• **Consigne**: Restituez mot pour mot l'intégralité du texte fourni sur les déficits publics et les hausses d'impôts.

Qui est à l’origine de quoi ? Si les déficits publics provoquent des hausses d’impôts, peut-on dire que les hausses d’impôts entretiennent les déficits publics ? C’est une question qui peut paraître stupide, sans valeur. On pourrait rapprocher ces causalités avec les affirmations suivantes : les nuages sont à l’origine de la pluie, l’œuf est à l’origine de la poule (ou bien l’inverse), la graine est à l’origine de fleur, la source est à l’origine de la rivière. Mais est-ce aussi simple?

• **Données**:
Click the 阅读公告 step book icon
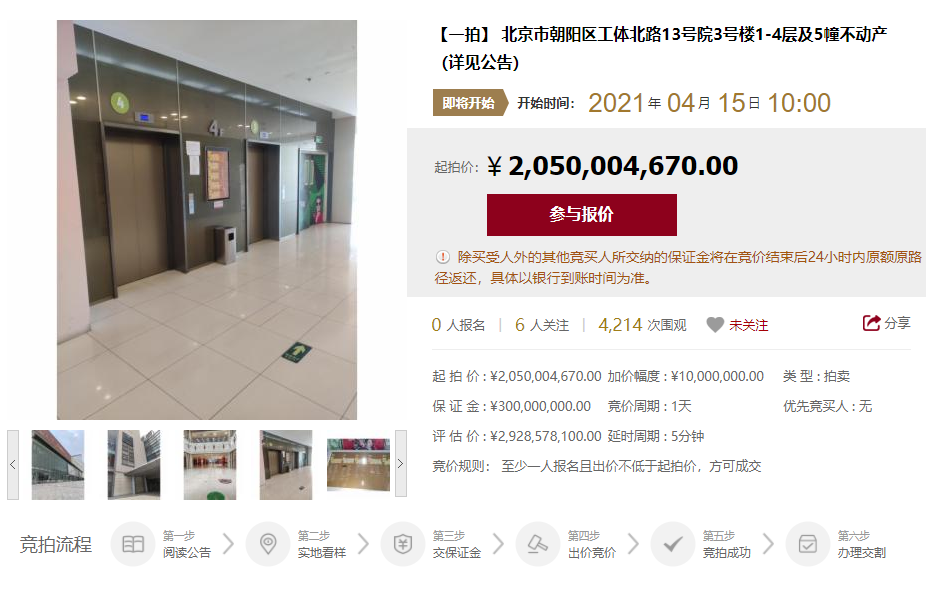This screenshot has height=592, width=926. (133, 544)
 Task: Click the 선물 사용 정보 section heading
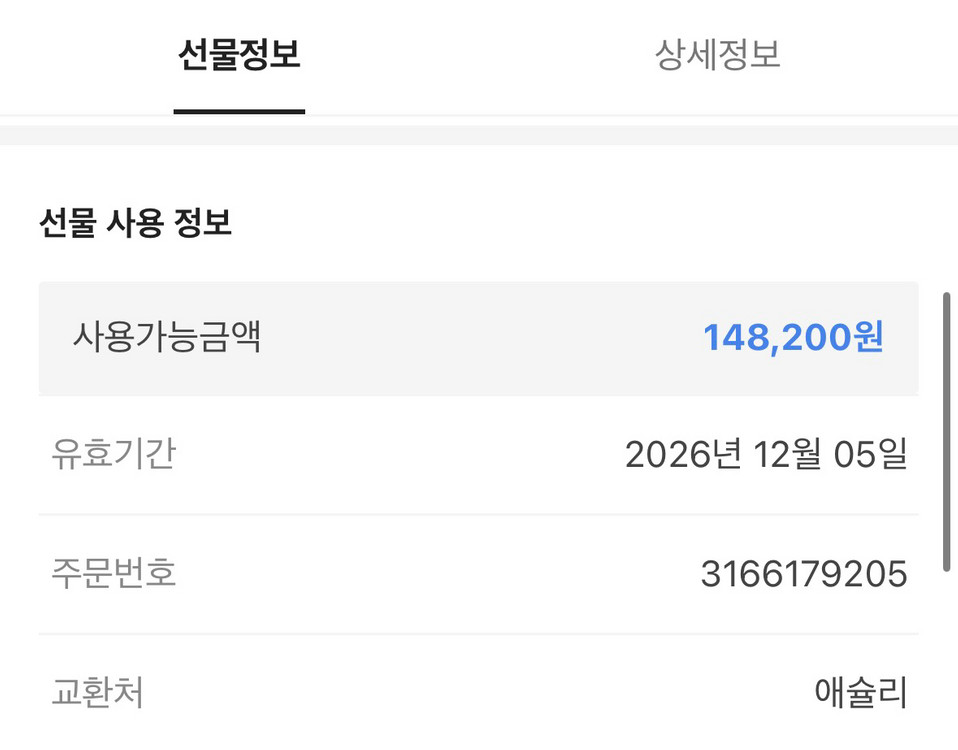click(135, 223)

• **Corrigé**:
Qui est à l’origine de quoi ? Si les déficits publics provoquent des hausses d’impôts, peut-on dire que les hausses d’impôts entretiennent les déficits publics ? C’est une question qui peut paraître stupide, sans valeur. On pourrait rapprocher ces causalités avec les affirmations suivantes : les nuages sont à l’origine de la pluie, l’œuf est à l’origine de la poule (ou bien l’inverse), la graine est à l’origine de fleur, la source est à l’origine de la rivière. Mais est-ce aussi simple?